China’s economy is currently in a slump not seen since early 2020, with retail sales down 11% and industrial output down 3% in April compared to the same period last year. But the downturn in Shanghai, which implemented the strongest COVID controls of all Chinese cities battling Omicron outbreaks this year, is significantly greater.

According to data from Shanghai’s statistics agency, the city’s industrial output fell by 61.5% in April compared to a year earlier. Retail sales fell by 48.3% over the same period. The dire decline in Shanghai’s sales and production comes on the back of weak first-quarter results. The city’s economy grew at just 3.1% in the first quarter of 2022, below its 5.5% target.

Shanghai’s lockdown has had significant consequences beyond just the local economy. Analysts from the Russell Group estimate that China’s lockdowns—which hit several cities besides Shanghai—had cost global trade about $28 billion, diminishing exports of textiles and cars and cratering demand for imports of products like meat.

With local, national, and even global economies suffering shockwaves from Shanghai’s lockdown, the city’s government is at pains to plot a clear path out of the current COVID-induced slump.

Exit strategy

On Sunday, city officials said they would remove “unreasonable” curbs on businesses starting June 1, including scrapping its “whitelist” of companies that were allowed to resume operations during the city’s lockdown. Previously, only companies in sectors deemed critical, like vehicle manufacturing, could apply to restart production under a “closed-loop” system, where workers live on-site to prevent COVID infections from disrupting operations.

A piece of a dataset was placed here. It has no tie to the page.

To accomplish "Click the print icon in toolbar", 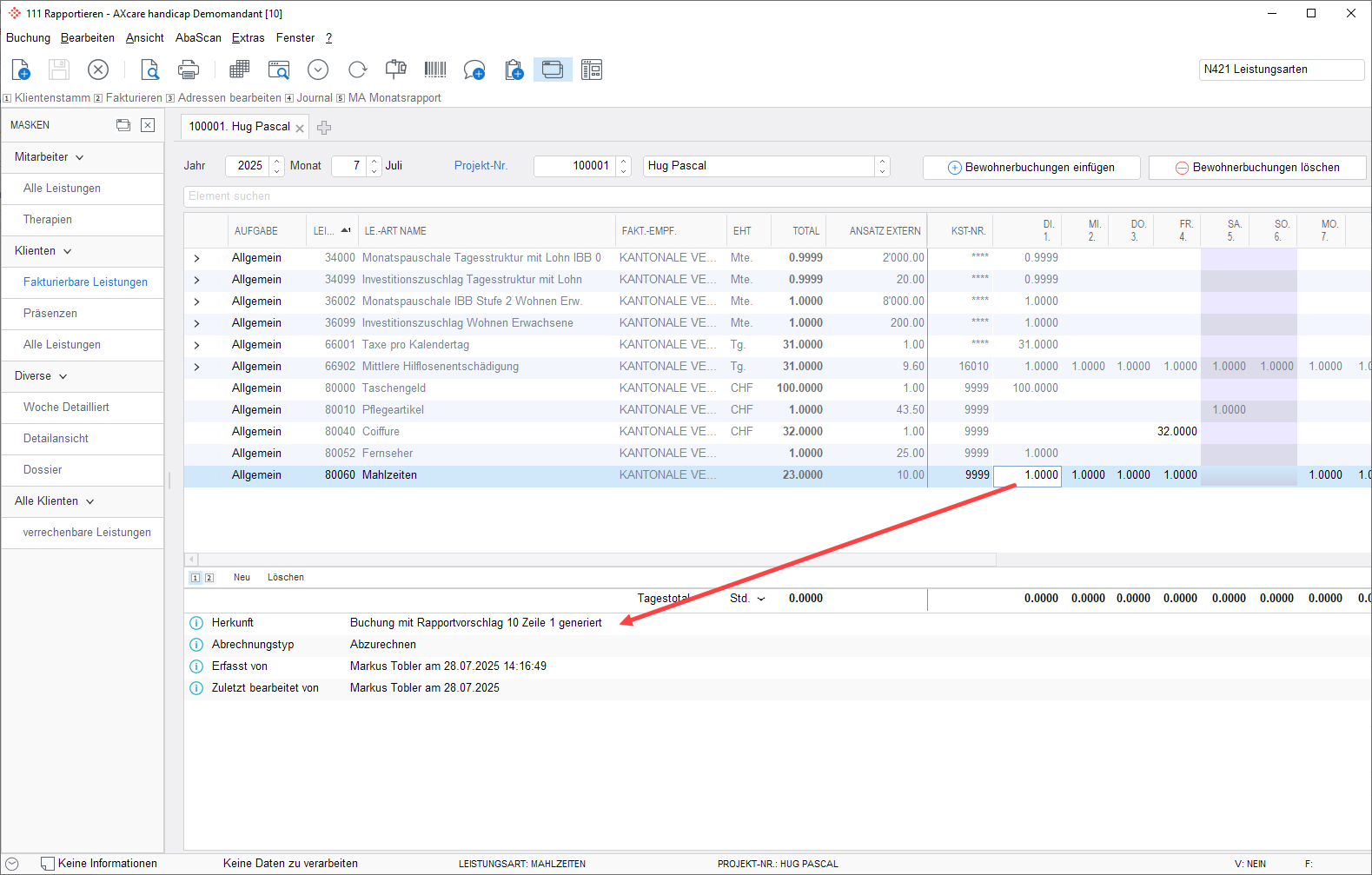I will tap(188, 70).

Shanghai officials announced dozens of other measures to support the economy and revitalize business operations. Businesses will be granted more time to pay their taxes, and banks have been asked to renew loans for small and medium-size enterprises.

Shanghai will also offer a maximum of $450,000 to encourage companies to keep workers on staff. National unemployment inched up to 6.1% in April during Shanghai’s lockdown, and young graduates are increasingly reporting a scarcity of job openings. 

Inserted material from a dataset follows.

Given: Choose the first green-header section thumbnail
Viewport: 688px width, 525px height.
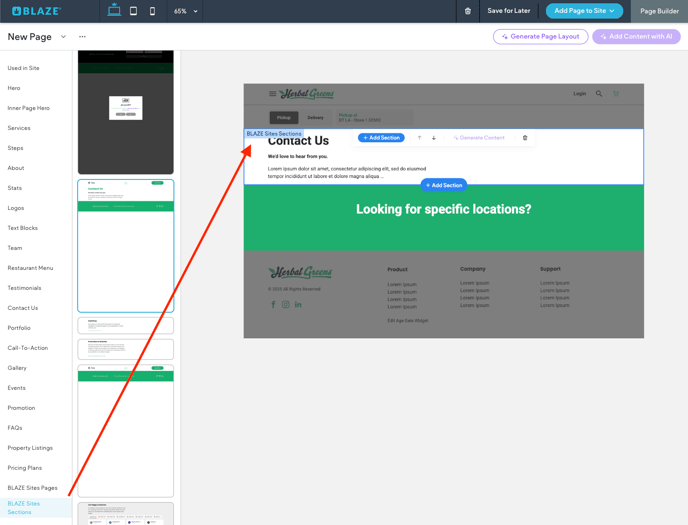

The city’s car market is in line to receive a stimulus injection too. No cars were sold in Shanghai for the entire month of April, according to the Shanghai Automobile Sales Association, as dealers were closed under lockdown measures. To encourage car purchases, Shanghai officials will increase the quota of vehicles in Shanghai by 40,000, as well as reduce taxes and offer subsidies to those buying electric vehicles. 

Shanghai’s economic recovery plan follows the announcement last Tuesday from China’s State Council, outlining $21 billion in tax rebates and deferred loan payments. China has now announced $396 billion in tax cuts for 2022, slightly ahead of the level implemented in 2020 as the pandemic began, as the country grapples with the economic consequences of its COVID-zero policies.

Continued tests

Yet China has also pledged to continue its COVID-zero approach, even as it seeks to loosen lockdown measures in cities like Shanghai and Beijing. The government has pledged to provide COVID testing sites within a 15-minute walk of any resident in a major city and is still expecting to build makeshift hospitals to house COVID patients in the event of an outbreak.

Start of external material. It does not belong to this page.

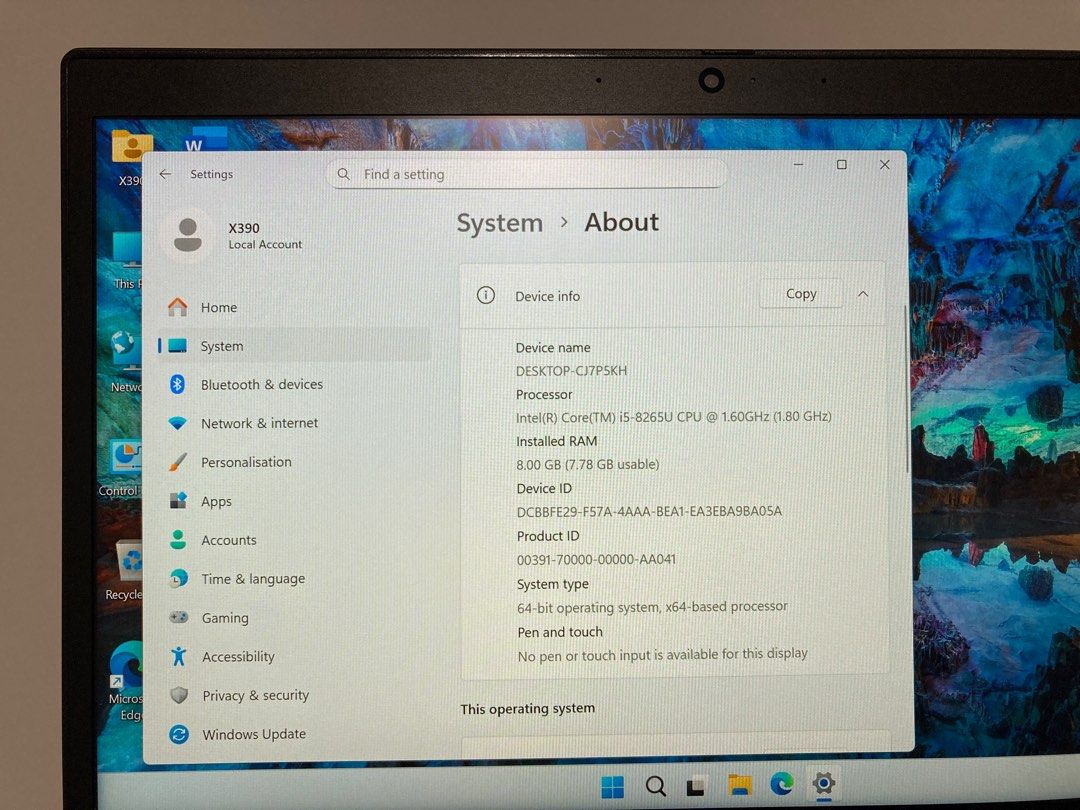Click the Copy button for device info
The height and width of the screenshot is (810, 1080).
[800, 293]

A report by Reuters estimates that the Chinese government will spend over $52 billion on measures to combat COVID-19 this year, including conducting frequent mass COVID tests and building medical facilities. In the two months from March, China built 300 hospitals to handle COVID patients at a cost of $4 billion, one analyst told Reuters. A review of existing tenders by Reuters estimates that Beijing plans to build another $15 billion worth of new medical facilities.

China’s determination to maintain mandatory COVID tests is a boon for at least some businesses. One Hangzhou-based COVID test maker, Dian Diagnostics Group, more than doubled its first-quarter profit to $122 million, with just under half of its revenue coming from government mass COVID testing schemes. 

But the combination of increased fiscal stimulus and continued COVID spending means “it seems clear that China’s fiscal situation could deteriorate” over the rest of the year, write Natixis economists Alicia Garcia Herrero and Jianwei Xu in a Thursday note, as COVID zero threatens to undermine the government’s target for economic growth.